* OBJECTIVE *
Duplicate the following entries line for line, without any changes.
## begin DATASET ROWS
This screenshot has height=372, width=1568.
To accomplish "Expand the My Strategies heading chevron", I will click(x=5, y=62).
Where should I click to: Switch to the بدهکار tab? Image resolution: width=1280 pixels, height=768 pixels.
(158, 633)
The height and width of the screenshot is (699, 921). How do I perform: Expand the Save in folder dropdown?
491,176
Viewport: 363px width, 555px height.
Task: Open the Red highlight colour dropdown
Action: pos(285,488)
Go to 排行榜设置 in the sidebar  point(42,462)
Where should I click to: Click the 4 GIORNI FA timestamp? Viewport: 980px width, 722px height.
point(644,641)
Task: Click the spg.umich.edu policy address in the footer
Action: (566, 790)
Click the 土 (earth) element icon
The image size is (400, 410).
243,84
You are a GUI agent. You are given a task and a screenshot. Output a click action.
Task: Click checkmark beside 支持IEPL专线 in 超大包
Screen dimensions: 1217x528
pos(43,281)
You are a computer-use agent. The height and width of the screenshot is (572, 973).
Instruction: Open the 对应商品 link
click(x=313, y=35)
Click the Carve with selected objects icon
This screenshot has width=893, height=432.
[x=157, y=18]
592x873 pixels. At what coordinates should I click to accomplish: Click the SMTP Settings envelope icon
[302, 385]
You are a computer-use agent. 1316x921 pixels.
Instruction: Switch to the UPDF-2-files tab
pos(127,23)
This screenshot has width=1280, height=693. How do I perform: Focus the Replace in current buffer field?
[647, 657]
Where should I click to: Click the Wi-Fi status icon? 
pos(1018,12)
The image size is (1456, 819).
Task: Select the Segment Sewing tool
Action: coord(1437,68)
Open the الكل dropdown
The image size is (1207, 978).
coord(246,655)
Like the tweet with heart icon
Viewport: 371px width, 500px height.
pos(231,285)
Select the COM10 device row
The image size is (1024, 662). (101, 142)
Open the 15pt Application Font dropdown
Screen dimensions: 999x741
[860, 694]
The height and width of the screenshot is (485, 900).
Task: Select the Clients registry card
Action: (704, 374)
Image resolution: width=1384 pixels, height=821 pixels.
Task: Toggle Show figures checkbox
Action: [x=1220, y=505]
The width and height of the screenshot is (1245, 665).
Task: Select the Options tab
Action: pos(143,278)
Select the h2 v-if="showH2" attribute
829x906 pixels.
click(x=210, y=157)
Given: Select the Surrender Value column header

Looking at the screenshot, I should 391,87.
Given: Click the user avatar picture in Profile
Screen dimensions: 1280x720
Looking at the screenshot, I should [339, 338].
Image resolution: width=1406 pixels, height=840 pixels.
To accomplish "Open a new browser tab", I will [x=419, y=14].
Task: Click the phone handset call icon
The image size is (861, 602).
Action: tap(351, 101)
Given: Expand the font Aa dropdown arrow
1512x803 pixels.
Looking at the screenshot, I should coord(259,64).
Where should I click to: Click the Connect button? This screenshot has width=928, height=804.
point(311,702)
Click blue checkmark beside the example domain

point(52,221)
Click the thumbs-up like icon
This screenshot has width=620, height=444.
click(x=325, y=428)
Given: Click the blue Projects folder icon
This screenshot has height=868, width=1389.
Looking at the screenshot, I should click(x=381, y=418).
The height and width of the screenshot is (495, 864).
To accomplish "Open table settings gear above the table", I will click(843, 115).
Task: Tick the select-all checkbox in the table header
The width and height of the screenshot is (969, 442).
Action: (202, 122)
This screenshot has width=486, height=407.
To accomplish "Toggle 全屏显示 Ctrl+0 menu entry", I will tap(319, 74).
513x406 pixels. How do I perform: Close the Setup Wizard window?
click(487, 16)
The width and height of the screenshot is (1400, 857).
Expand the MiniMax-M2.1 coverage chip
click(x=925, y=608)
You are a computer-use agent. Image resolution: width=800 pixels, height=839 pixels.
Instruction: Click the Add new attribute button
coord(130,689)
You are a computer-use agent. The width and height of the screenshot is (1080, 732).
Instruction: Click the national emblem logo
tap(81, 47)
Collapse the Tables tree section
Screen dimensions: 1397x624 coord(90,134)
## end DATASET ROWS
* ANSWER *
This screenshot has height=372, width=1568.
To accomplish "Expand the My Strategies heading chevron", I will click(x=5, y=62).
Where should I click to: Switch to the بدهکار tab? Image resolution: width=1280 pixels, height=768 pixels.
(158, 633)
The height and width of the screenshot is (699, 921). How do I perform: Expand the Save in folder dropdown?
491,176
Viewport: 363px width, 555px height.
Task: Open the Red highlight colour dropdown
Action: pos(285,488)
Go to 排行榜设置 in the sidebar  point(42,462)
Where should I click to: Click the 4 GIORNI FA timestamp? Viewport: 980px width, 722px height.
point(644,641)
Task: Click the spg.umich.edu policy address in the footer
Action: (566, 790)
Click the 土 (earth) element icon
The image size is (400, 410).
243,84
You are a GUI agent. You are given a task and a screenshot. Output a click action.
Task: Click checkmark beside 支持IEPL专线 in 超大包
Screen dimensions: 1217x528
pos(43,281)
You are a computer-use agent. The height and width of the screenshot is (572, 973).
Instruction: Open the 对应商品 link
click(x=313, y=35)
Click the Carve with selected objects icon
This screenshot has width=893, height=432.
[x=157, y=18]
592x873 pixels. At what coordinates should I click to accomplish: Click the SMTP Settings envelope icon
[302, 385]
You are a computer-use agent. 1316x921 pixels.
Instruction: Switch to the UPDF-2-files tab
pos(127,23)
This screenshot has width=1280, height=693. How do I perform: Focus the Replace in current buffer field?
[647, 657]
Where should I click to: Click the Wi-Fi status icon? 
pos(1018,12)
The image size is (1456, 819).
Task: Select the Segment Sewing tool
Action: coord(1437,68)
Open the الكل dropdown
The image size is (1207, 978).
coord(246,655)
Like the tweet with heart icon
Viewport: 371px width, 500px height.
pos(231,285)
Select the COM10 device row
The image size is (1024, 662). (101, 142)
Open the 15pt Application Font dropdown
Screen dimensions: 999x741
[860, 694]
The height and width of the screenshot is (485, 900).
Task: Select the Clients registry card
Action: (704, 374)
Image resolution: width=1384 pixels, height=821 pixels.
Task: Toggle Show figures checkbox
Action: [x=1220, y=505]
The width and height of the screenshot is (1245, 665).
Task: Select the Options tab
Action: pos(143,278)
Select the h2 v-if="showH2" attribute
829x906 pixels.
click(x=210, y=157)
Given: Select the Surrender Value column header

Looking at the screenshot, I should 391,87.
Given: Click the user avatar picture in Profile
Screen dimensions: 1280x720
Looking at the screenshot, I should [339, 338].
Image resolution: width=1406 pixels, height=840 pixels.
To accomplish "Open a new browser tab", I will [x=419, y=14].
Task: Click the phone handset call icon
The image size is (861, 602).
Action: tap(351, 101)
Given: Expand the font Aa dropdown arrow
1512x803 pixels.
Looking at the screenshot, I should coord(259,64).
Where should I click to: Click the Connect button? This screenshot has width=928, height=804.
point(311,702)
Click blue checkmark beside the example domain

point(52,221)
Click the thumbs-up like icon
This screenshot has width=620, height=444.
click(x=325, y=428)
Given: Click the blue Projects folder icon
This screenshot has height=868, width=1389.
Looking at the screenshot, I should click(x=381, y=418).
The height and width of the screenshot is (495, 864).
To accomplish "Open table settings gear above the table", I will click(843, 115).
Task: Tick the select-all checkbox in the table header
The width and height of the screenshot is (969, 442).
Action: (202, 122)
This screenshot has width=486, height=407.
To accomplish "Toggle 全屏显示 Ctrl+0 menu entry", I will tap(319, 74).
513x406 pixels. How do I perform: Close the Setup Wizard window?
click(487, 16)
The width and height of the screenshot is (1400, 857).
Expand the MiniMax-M2.1 coverage chip
click(x=925, y=608)
You are a computer-use agent. Image resolution: width=800 pixels, height=839 pixels.
Instruction: Click the Add new attribute button
coord(130,689)
You are a computer-use agent. The width and height of the screenshot is (1080, 732).
Instruction: Click the national emblem logo
tap(81, 47)
Collapse the Tables tree section
Screen dimensions: 1397x624 coord(90,134)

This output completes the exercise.